__Dataset content__:
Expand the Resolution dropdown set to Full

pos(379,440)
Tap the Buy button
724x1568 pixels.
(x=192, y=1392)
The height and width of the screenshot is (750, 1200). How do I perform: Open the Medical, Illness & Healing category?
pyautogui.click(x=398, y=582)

==

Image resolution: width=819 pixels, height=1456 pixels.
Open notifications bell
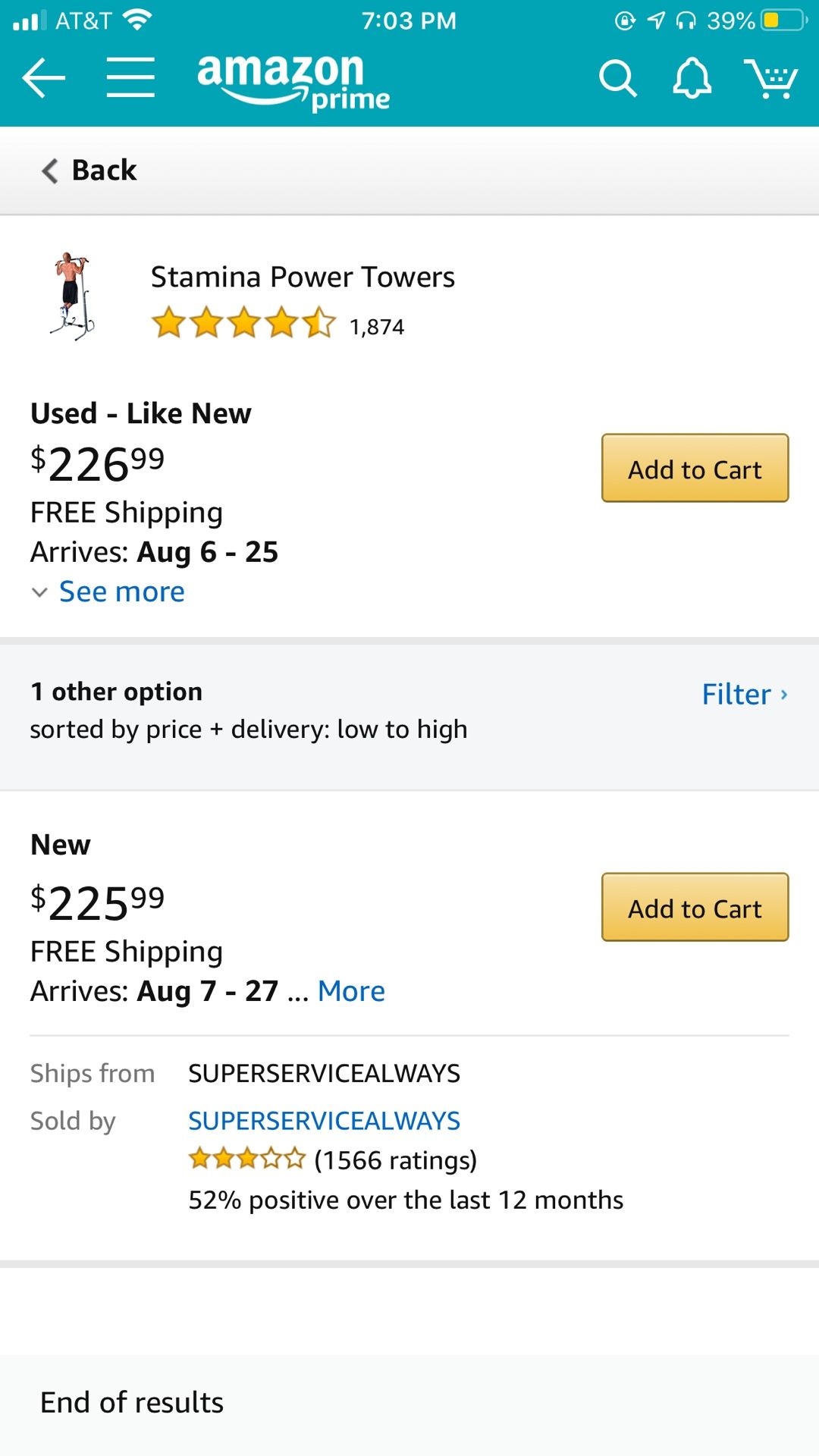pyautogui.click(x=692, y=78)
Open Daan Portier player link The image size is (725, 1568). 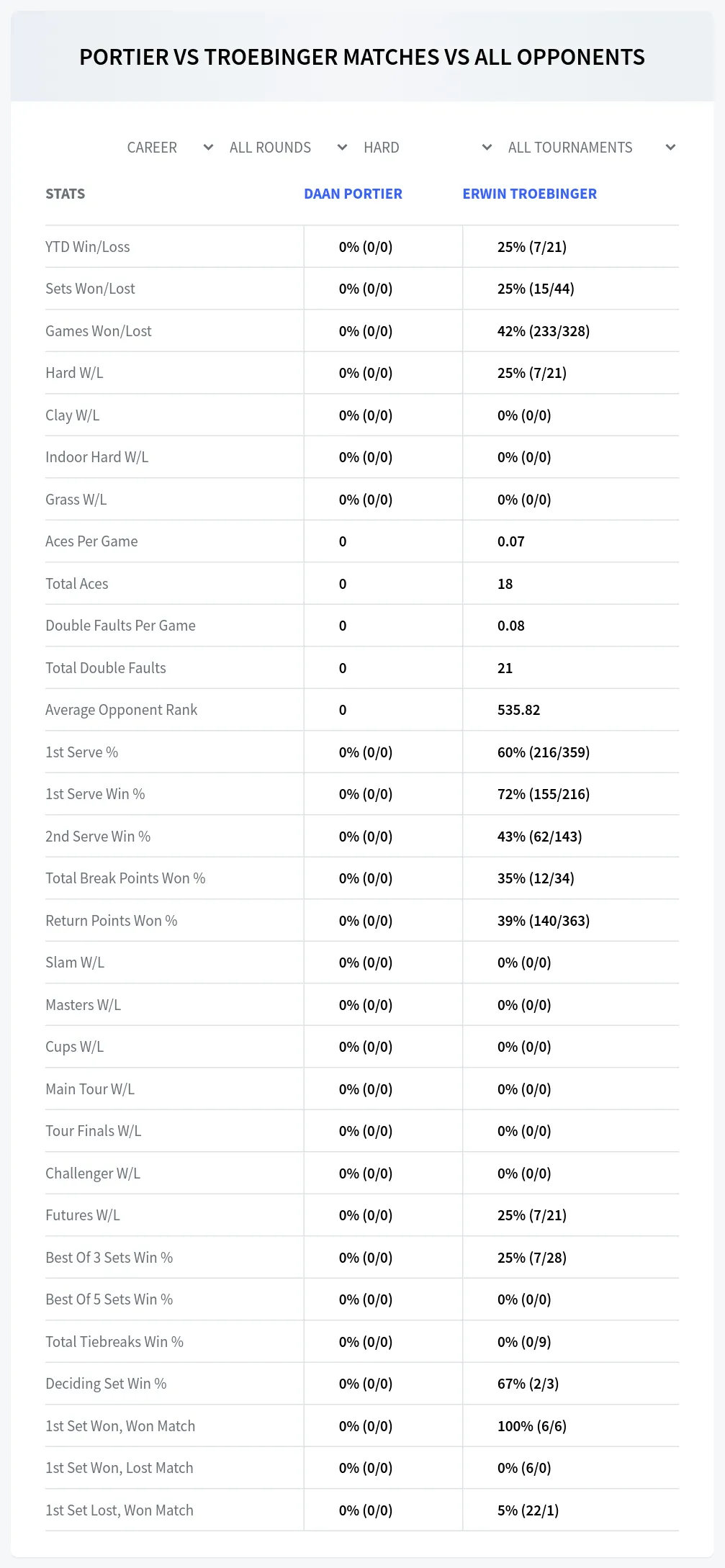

--

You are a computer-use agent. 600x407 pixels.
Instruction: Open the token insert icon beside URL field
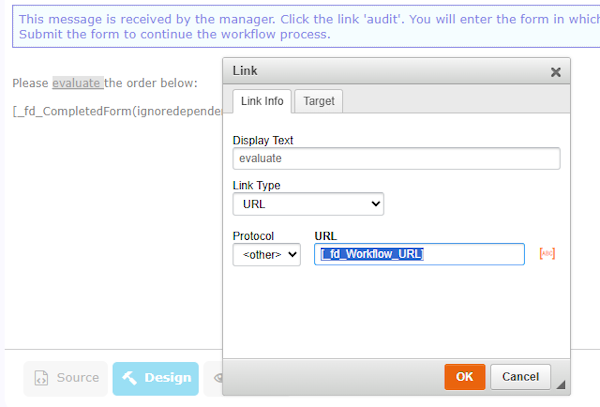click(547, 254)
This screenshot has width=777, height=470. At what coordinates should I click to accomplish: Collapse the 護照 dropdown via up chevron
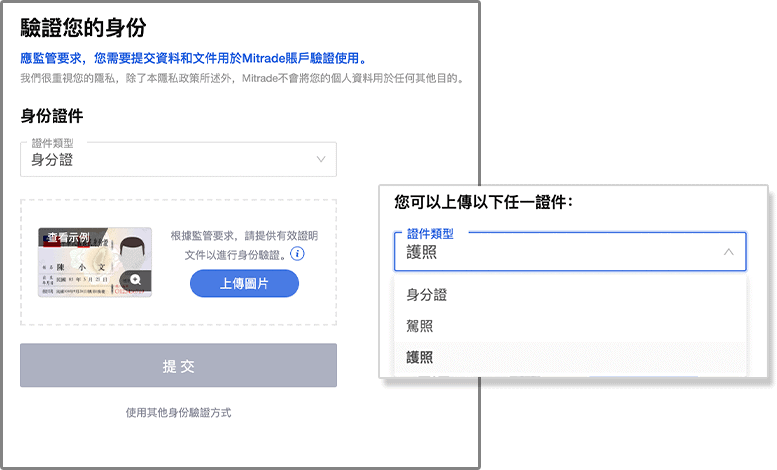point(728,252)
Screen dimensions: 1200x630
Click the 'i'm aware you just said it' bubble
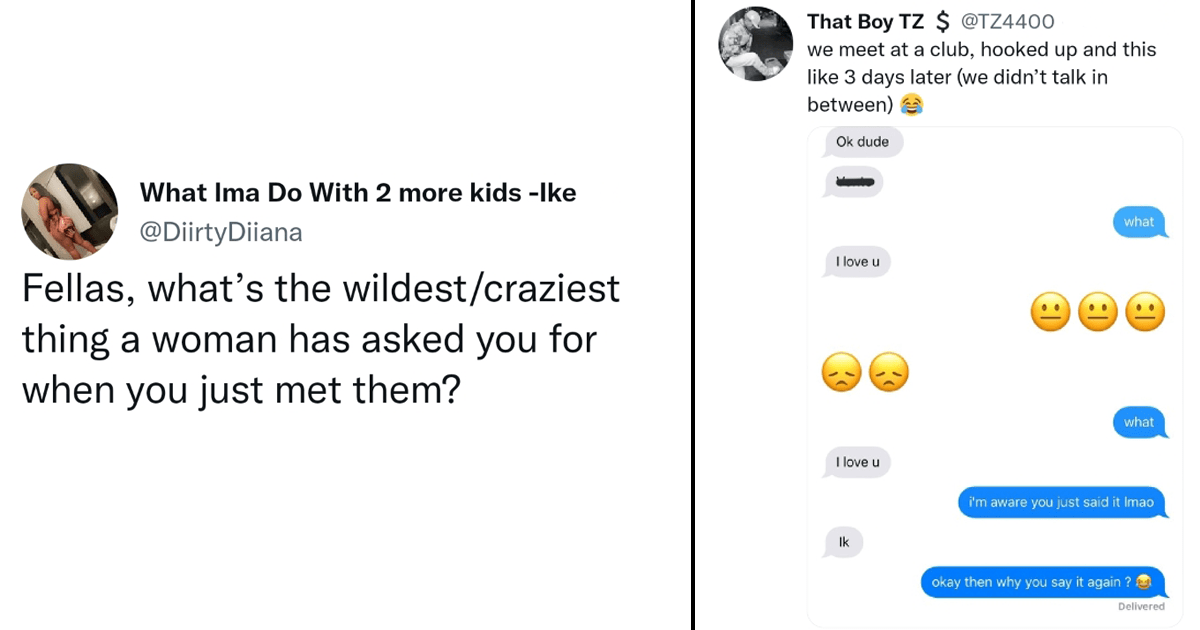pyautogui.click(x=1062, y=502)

__What this task involves__: Within the listing above, the stretch from the line with "Image resolution: width=819" down to the line with "Open Daan Portier" is to be given again exactly, end lines included and pictures excluded.

__Solution to this exercise__:
Image resolution: width=819 pixels, height=1456 pixels.
Open notifications bell
pyautogui.click(x=692, y=78)
Open Daan Portier player link The image size is (725, 1568). 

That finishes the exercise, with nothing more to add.